- [TRY IT]: In the Wednesday Weed post on gorse below, explain why the neighbors thought the writer's mum was mad.

- [EXERCISE PASSAGE]:
┌────────

Mabberley, D.J. 2008.  Mabberley's Plant-Book (3rd ed.).  Cambridge.

Mitchell, A.D.; Heenan, P.B.; Murray, B.G.; Molloy, B.P.J., de Lange, P.J. 2009.  Evolution of the south-western Pacific genus Melicytus (Violaceae): evidence from DNA sequence data, cytology and sex expression.  Australian Systematic Botany 22(3) 143–157.

Powlesland, M.H.; Philipp, M.; Lloyd, D.G. 1985.  Flowering and fruiting patterns of three species of Melicytus (Violaceae) in New Zealand. New Zealand Journal of Botany 23: 581–596

Tuesday, 15 May 2012

Wednesday Weed: gorse

A couple of my favourite blogs and websites have regular weekly features.  Pharyngula has Mary's Monday Metazoan, Friday Cephalopod, and the wonderful Botanical Wednesday, whereas Why Evolution is True has Caturday Felid.  So I'm going to steal their idea and have a Wednesday Weed, but maybe not every week.  Sometimes I might simply post a picture.  This week: gorse.
Gorse, Ulex europaeus.
When my family arrived in Porirua, where we lived for a few months in 1956, my mum picked some gorse in flower from waste land nearby and put it in a vase to brighten up the house.  Her family had had an ornamental gorse bush in their garden in Stoke-on-Trent, England.  The neighbors thought she was mad, because gorse is probably New Zealand's worst weed.  It was brought here quite early (the first published record is from 1867), probably as a hedge plant, and quickly established and spread.

What makes gorse so weedy?  The young shoots are palatable to livestock, but once the prickles have hardened off they won't be grazed.  The seeds are ejected explosively from the pods, but they only travel a few metres.  Then they can remain dormant for a long time.  We recently took up a concrete path that was laid in the mid-1960s (dated by an old newspaper lodged in the cavity of a concrete block in the adjacent wall) and within months several gorse seedlings had appeared in the newly-exposed soil.  Over a very few years, a few scattered bushes can turn into a dense closed impenetrable canopy.

└────────

- [GIVEN INFORMATION]:
┌────────

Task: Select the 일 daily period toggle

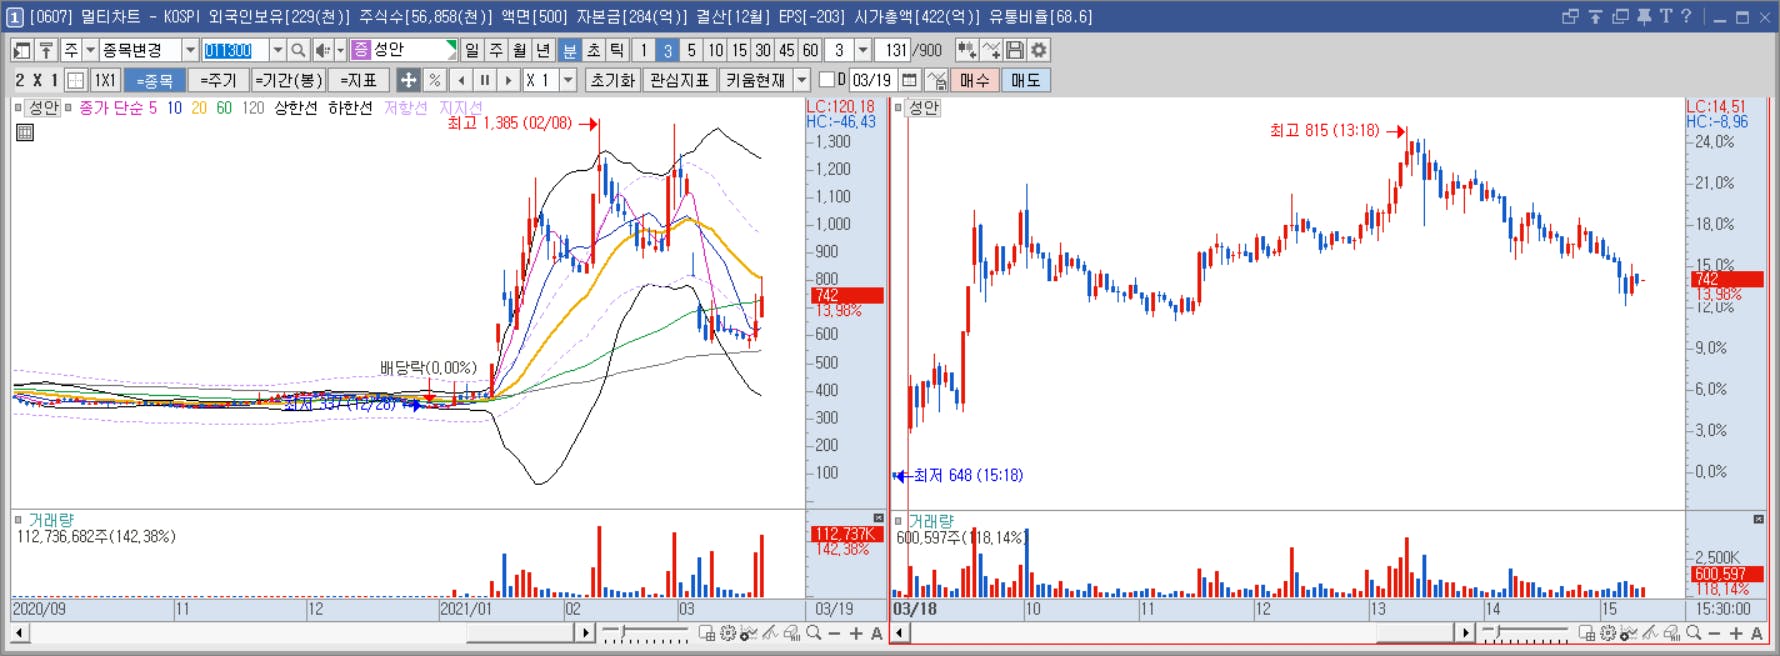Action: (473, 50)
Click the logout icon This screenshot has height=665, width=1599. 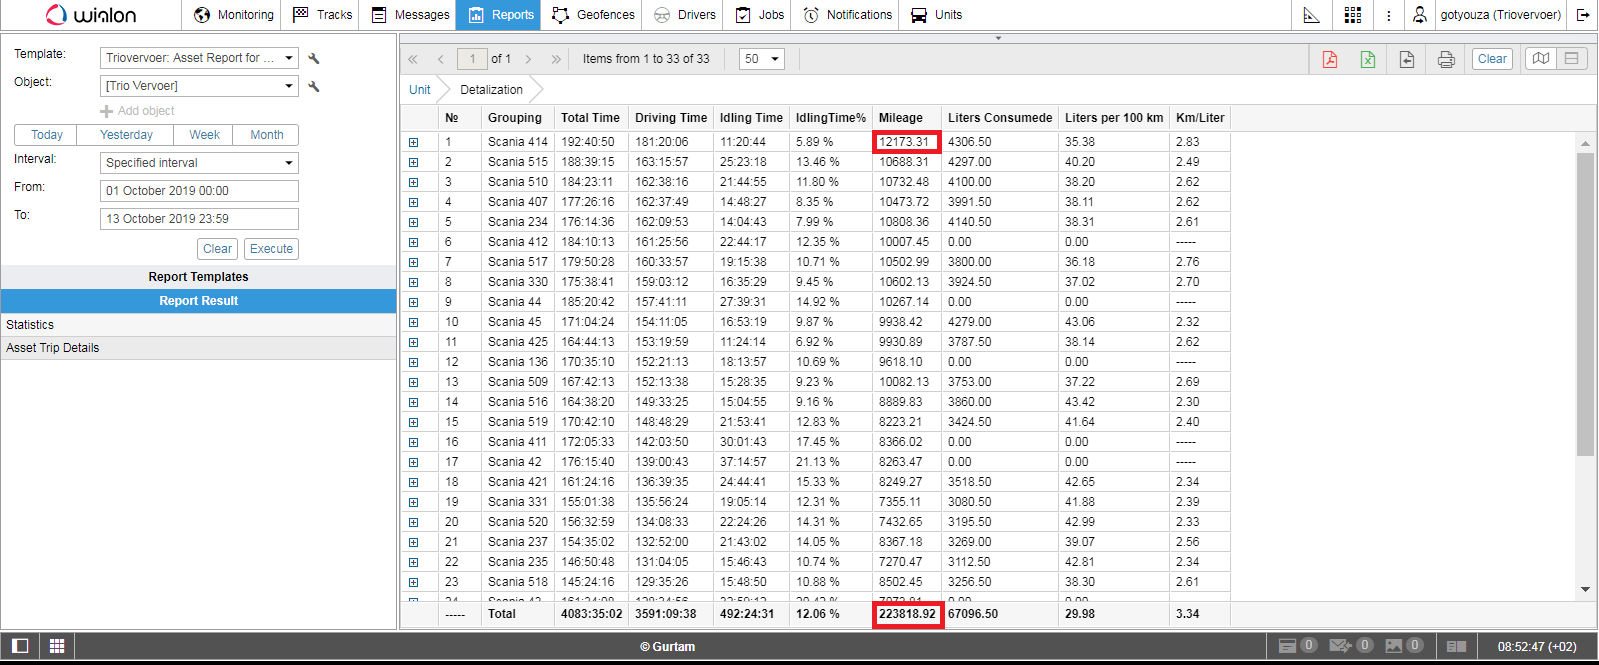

└────────

- [RESPONSE BOX]: She had picked flowering gorse from nearby waste land and put it in a vase to brighten up the house. The neighbors thought she was mad because gorse is probably New Zealand's worst weed.